* Graphic: World FX rates in 2020 tmsnrt.rs/2egbfVh
* Graphic: Trade-weighted sterling since Brexit vote tmsnrt.rs/2hwV9Hv (Recasts, adds background)
Jan 19 (Reuters) – Sterling edged up versus the euro, hitting a 23-month high, and rose against a weakening dollar after higher-than-expected British inflation data added to pressure on the Bank of England to raise interest rates next month.
Some analysts were considering that markets have already priced in most of the bullish news, including multiple rate rises this year.
Consumer price inflation rose more than expected to 5.4% in December, its highest in almost 30 years.
Bank of England Governor Andrew Bailey said on Wednesday he was concerned inflation pressures might prove longer-lasting than previously forecast.
Sterling was up 0.1% at 83.23 pence against the euro, after hitting a 23-month high at 83.13.
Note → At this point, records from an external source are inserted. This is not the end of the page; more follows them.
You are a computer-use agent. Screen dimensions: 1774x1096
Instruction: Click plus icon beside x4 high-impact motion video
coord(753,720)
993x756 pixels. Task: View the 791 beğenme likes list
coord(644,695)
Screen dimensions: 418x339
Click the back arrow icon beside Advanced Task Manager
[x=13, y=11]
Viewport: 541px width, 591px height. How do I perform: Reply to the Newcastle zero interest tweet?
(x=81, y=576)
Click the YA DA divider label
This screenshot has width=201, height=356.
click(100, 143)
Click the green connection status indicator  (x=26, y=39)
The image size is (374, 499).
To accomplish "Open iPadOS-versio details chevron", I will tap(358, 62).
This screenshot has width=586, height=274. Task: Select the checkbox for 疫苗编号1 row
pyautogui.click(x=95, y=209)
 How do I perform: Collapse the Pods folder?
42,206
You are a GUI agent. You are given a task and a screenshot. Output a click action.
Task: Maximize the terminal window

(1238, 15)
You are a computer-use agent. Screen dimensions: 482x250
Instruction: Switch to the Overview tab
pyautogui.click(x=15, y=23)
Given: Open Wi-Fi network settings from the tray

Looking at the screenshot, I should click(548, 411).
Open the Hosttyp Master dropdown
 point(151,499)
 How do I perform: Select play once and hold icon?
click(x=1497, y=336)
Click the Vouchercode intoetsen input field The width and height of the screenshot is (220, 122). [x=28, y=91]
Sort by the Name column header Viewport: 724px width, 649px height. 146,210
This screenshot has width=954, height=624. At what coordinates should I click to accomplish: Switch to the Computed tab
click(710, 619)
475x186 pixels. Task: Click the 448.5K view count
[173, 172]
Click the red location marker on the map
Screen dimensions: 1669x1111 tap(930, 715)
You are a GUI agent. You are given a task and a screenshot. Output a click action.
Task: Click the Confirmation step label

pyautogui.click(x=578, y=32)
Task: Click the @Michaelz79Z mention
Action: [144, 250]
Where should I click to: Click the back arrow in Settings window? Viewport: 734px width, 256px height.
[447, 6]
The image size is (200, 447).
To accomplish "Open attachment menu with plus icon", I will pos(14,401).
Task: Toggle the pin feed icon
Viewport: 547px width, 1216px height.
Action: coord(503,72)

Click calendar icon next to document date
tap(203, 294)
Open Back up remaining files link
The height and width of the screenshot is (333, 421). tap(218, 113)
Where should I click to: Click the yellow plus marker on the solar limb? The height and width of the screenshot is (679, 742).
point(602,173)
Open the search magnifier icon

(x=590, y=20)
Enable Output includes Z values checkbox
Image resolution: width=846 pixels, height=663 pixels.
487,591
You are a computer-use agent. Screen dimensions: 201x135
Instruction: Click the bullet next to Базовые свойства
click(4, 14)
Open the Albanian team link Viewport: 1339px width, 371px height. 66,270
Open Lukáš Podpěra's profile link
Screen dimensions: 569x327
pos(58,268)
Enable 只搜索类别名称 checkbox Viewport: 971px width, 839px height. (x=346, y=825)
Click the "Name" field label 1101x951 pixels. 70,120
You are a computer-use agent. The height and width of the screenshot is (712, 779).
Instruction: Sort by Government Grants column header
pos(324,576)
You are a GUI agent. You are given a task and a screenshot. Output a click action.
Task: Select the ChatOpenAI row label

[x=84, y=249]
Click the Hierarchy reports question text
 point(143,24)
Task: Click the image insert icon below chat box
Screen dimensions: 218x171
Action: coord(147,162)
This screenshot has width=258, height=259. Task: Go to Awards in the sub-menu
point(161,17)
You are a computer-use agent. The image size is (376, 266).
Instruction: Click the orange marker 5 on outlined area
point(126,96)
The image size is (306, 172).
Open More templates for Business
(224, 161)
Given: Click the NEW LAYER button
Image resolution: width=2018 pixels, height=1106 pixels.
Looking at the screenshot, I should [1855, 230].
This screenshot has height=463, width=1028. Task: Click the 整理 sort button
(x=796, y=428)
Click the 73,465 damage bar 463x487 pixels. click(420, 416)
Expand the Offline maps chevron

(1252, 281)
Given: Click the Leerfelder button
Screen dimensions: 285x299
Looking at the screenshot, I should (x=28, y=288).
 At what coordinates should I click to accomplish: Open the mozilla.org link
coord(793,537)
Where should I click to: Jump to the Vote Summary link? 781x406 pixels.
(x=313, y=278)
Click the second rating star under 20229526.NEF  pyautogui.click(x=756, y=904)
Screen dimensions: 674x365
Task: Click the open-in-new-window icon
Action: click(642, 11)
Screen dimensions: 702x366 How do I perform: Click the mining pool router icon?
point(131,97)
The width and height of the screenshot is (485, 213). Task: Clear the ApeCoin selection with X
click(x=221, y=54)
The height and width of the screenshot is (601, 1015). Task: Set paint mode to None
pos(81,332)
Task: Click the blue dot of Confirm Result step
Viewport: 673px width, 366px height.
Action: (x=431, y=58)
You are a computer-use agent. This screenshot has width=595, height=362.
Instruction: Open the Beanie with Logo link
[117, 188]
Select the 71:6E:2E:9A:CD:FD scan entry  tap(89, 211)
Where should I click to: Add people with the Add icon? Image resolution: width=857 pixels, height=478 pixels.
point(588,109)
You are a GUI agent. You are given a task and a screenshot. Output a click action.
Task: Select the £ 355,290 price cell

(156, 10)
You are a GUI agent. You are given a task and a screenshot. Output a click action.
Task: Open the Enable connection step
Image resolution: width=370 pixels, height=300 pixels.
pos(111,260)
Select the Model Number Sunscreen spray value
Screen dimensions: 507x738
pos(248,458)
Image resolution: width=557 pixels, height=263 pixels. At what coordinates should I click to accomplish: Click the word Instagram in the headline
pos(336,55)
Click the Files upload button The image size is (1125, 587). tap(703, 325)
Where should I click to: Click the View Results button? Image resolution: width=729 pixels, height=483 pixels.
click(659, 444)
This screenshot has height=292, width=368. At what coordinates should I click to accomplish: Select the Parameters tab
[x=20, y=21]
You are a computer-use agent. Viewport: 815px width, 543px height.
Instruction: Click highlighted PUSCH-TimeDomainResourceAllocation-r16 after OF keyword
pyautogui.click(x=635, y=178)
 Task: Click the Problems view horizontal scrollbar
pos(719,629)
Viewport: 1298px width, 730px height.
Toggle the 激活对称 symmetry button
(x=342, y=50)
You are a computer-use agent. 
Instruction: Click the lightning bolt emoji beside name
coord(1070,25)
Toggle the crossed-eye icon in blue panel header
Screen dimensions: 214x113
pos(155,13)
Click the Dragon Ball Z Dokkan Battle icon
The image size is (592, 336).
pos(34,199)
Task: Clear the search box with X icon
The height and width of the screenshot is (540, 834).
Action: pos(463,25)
ING analysts said the inflation numbers, combined with better November activity data and better jobs data, suggested a 25bp hike by the Bank of England on Feb. 3.
“An awful lot is priced for the BoE cycle – yet we think it is too early to ‘fade’ the GBP rally on a fully-priced BoE cycle – just in the same way it is too early to fade the dollar rally,” they said.
“GBP-USD further receding from recent peaks above 1.37 suggests that upside potential for this pair may be constrained above that threshold,” Unicredit analysts said.
The pound rose 0.3% against the dollar at $1.3630, after hitting its highest since Nov. 1 last week at $1.3749.
Bank of America (BofA) said it was bearish on the prospects for the British currency, adding that a positioning squeeze was the main driver of its rise at the beginning of 2022.
“Brexit matters, and the UK is faced with a unique set of challenges compared to other G10 nations,” BofA analysts said.
“The passing of the pandemic may ease some of the UK’s supply chain issues, but not all.”
Domestic politics remained in the background, although the Telegraph said 11 lawmakers from Prime Minister Boris Johnson’s Conservative Party had submitted letters of no confidence in him on Wednesday morning.
Some economists argued recently that a conservative successor of Johnson would pursue roughly similar policies but in a much less erratic fashion, benefiting domestic UK economy and financial markets.